[Saved data entries]
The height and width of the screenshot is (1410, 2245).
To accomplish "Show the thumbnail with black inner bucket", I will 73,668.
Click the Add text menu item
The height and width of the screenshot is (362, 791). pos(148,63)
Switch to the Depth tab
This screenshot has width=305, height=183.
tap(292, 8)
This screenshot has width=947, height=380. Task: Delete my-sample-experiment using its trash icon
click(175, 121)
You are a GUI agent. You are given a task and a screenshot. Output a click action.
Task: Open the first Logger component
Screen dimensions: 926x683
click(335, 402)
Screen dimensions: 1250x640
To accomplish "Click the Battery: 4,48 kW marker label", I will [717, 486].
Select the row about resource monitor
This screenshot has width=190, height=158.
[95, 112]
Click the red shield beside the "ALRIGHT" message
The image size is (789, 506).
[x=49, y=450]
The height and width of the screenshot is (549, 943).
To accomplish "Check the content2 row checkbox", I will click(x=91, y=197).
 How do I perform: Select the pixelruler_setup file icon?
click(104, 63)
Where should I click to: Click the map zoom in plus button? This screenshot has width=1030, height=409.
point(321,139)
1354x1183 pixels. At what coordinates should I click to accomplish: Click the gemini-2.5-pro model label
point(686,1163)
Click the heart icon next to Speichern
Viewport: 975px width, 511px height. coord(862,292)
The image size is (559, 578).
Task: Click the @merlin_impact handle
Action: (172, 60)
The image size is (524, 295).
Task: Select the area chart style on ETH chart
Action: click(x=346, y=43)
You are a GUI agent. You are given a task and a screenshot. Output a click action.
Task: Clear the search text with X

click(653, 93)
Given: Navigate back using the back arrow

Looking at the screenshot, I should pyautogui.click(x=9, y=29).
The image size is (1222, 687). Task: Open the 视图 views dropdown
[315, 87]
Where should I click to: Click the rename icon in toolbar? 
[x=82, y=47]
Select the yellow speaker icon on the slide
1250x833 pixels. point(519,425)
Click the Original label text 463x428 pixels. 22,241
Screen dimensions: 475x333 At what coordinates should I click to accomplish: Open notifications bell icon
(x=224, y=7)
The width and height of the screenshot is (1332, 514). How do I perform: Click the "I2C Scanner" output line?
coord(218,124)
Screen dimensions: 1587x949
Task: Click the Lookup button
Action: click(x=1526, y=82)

* **To do**
Output every entry exactly as it appears.

* **Reply to the exercise**
The height and width of the screenshot is (1410, 2245).
To accomplish "Show the thumbnail with black inner bucket", I will 73,668.
Click the Add text menu item
The height and width of the screenshot is (362, 791). pos(148,63)
Switch to the Depth tab
This screenshot has width=305, height=183.
tap(292, 8)
This screenshot has width=947, height=380. Task: Delete my-sample-experiment using its trash icon
click(175, 121)
You are a GUI agent. You are given a task and a screenshot. Output a click action.
Task: Open the first Logger component
Screen dimensions: 926x683
click(335, 402)
Screen dimensions: 1250x640
To accomplish "Click the Battery: 4,48 kW marker label", I will [717, 486].
Select the row about resource monitor
This screenshot has width=190, height=158.
[95, 112]
Click the red shield beside the "ALRIGHT" message
The image size is (789, 506).
[x=49, y=450]
The height and width of the screenshot is (549, 943).
To accomplish "Check the content2 row checkbox", I will click(x=91, y=197).
 How do I perform: Select the pixelruler_setup file icon?
click(104, 63)
Where should I click to: Click the map zoom in plus button? This screenshot has width=1030, height=409.
point(321,139)
1354x1183 pixels. At what coordinates should I click to accomplish: Click the gemini-2.5-pro model label
point(686,1163)
Click the heart icon next to Speichern
Viewport: 975px width, 511px height. coord(862,292)
The image size is (559, 578).
Task: Click the @merlin_impact handle
Action: (172, 60)
The image size is (524, 295).
Task: Select the area chart style on ETH chart
Action: click(x=346, y=43)
You are a GUI agent. You are given a task and a screenshot. Output a click action.
Task: Clear the search text with X

click(653, 93)
Given: Navigate back using the back arrow

Looking at the screenshot, I should pyautogui.click(x=9, y=29).
The image size is (1222, 687). Task: Open the 视图 views dropdown
[315, 87]
Where should I click to: Click the rename icon in toolbar? 
[x=82, y=47]
Select the yellow speaker icon on the slide
1250x833 pixels. point(519,425)
Click the Original label text 463x428 pixels. 22,241
Screen dimensions: 475x333 At what coordinates should I click to accomplish: Open notifications bell icon
(x=224, y=7)
The width and height of the screenshot is (1332, 514). How do I perform: Click the "I2C Scanner" output line?
coord(218,124)
Screen dimensions: 1587x949
Task: Click the Lookup button
Action: click(x=1526, y=82)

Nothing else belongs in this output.